Several background stories on guns and law enforcement have contributed to flavor one new item on a target practice company, giving the story more buzz than it might otherwise have gotten. The background stories are:
1.  The recent holding of practice “realistic urban drills” in by US military forces in American cities.

This was defended as “only taking place on defunct military bases” with a link to this site. But the news at that site says otherwise, about a drill held around “the old jail” in Galveston, Texas. Could someone have been confused thinking “the old jail” mean “abandoned military base”?  In any event, other drills match the same pattern of taking place in civilian populations. The same link mentions an apology for concerns raised during a drill in Houston.

And there is this video news report of a drill in Miami. That news report shows the indoctrination of the media in the recent gun rights restriction push: Instead of “military helicopters,” the reporter called them “military-style helicopters.” He also described (and showed a video of) the choppers “firing blanks” at the roads below, “pinging off the nearby hi-rises.”

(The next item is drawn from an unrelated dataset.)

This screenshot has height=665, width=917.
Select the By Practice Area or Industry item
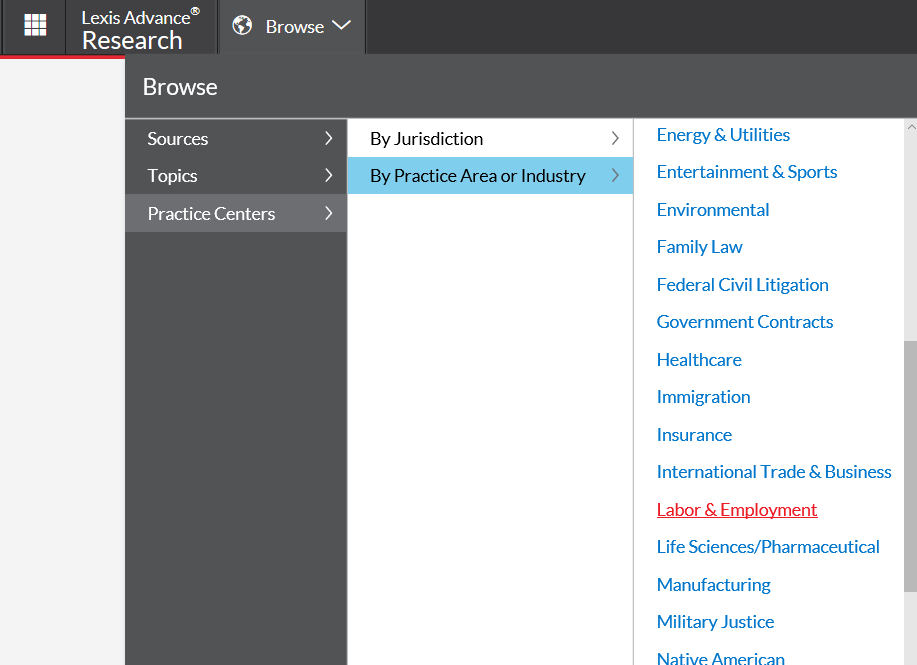490,175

American military forces have always conducted training in the US, including training involving (and sometimes including) foreign forces. But the Obama administration is ramping up the scale, as well as the proximity to civilians. Federal laws enacted after the Civil War prohibit the use of the US national military for any law enforcement purpose inside the US, so one could argue that what these exercises train for is not permitted anyway.  (Though the concept of large amounts of troops deployed in the US for “national emergencies” was actually implemented at the end of the Bush administration, based upon a Clinton-era plan.)

And the Obama administration’s recent inclusion of invited Russian special forces in joint training exercises in the US strikes an odd note in this context.
2.  The purchase of more than a billion rounds of ammunition by various federal agencies.

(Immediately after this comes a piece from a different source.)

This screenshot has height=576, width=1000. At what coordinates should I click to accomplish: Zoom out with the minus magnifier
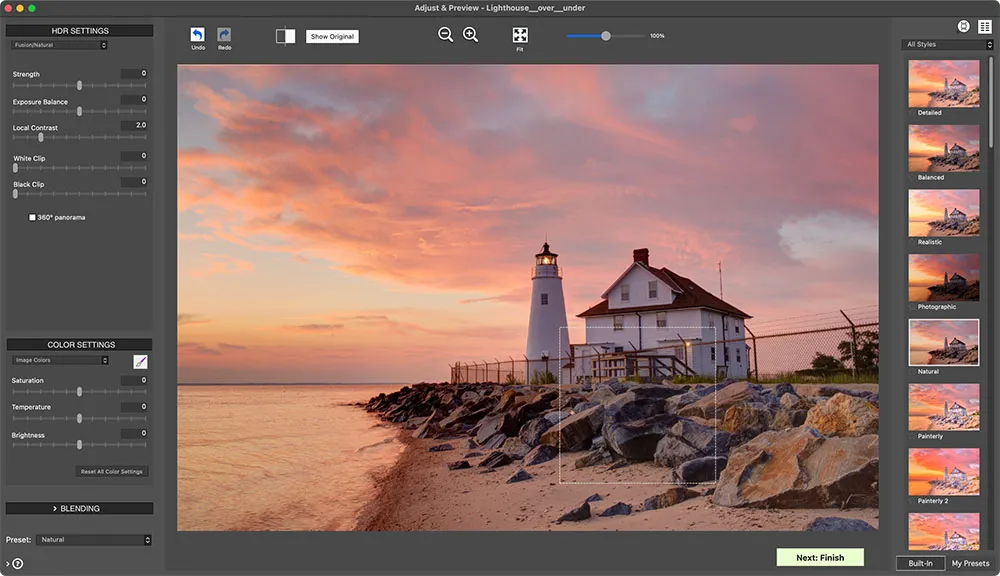click(x=445, y=35)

This got some attention in recent weeks from a range of folks from bloggers to Investor’s Business Daily - whereupon the “most transparent administration in US history” immediately redacted the amounts of ammunition being purchased. Already-published numbers, however, show that at least 1.6 billion rounds of ammunition have been sought or purchased.

Much of that ammunition is hollow-point rounds which are not generally used for target practice, and are intended for unarmored human targets.

The official story now is that these purchases were made to secure good prices on ammo., and for target qualification. One pundit calculated that this is enough ammo for more than a century at prior published usage (or decades of fighting the Iraq and Afghanistan wars together at their peak rates).

And the shelf life of the ammo would be exceeded. While bullets in general can last for years and even decades, US government practice is not to plan for this. During Desert Storm, for example, they re-worked .50 caliber bullets that had gone unreliable over a period of decades - which left them with a high failure rate still (from poorly replaced primers).
3.  The proposed restrictions on gun purchases by law-abiding citizens.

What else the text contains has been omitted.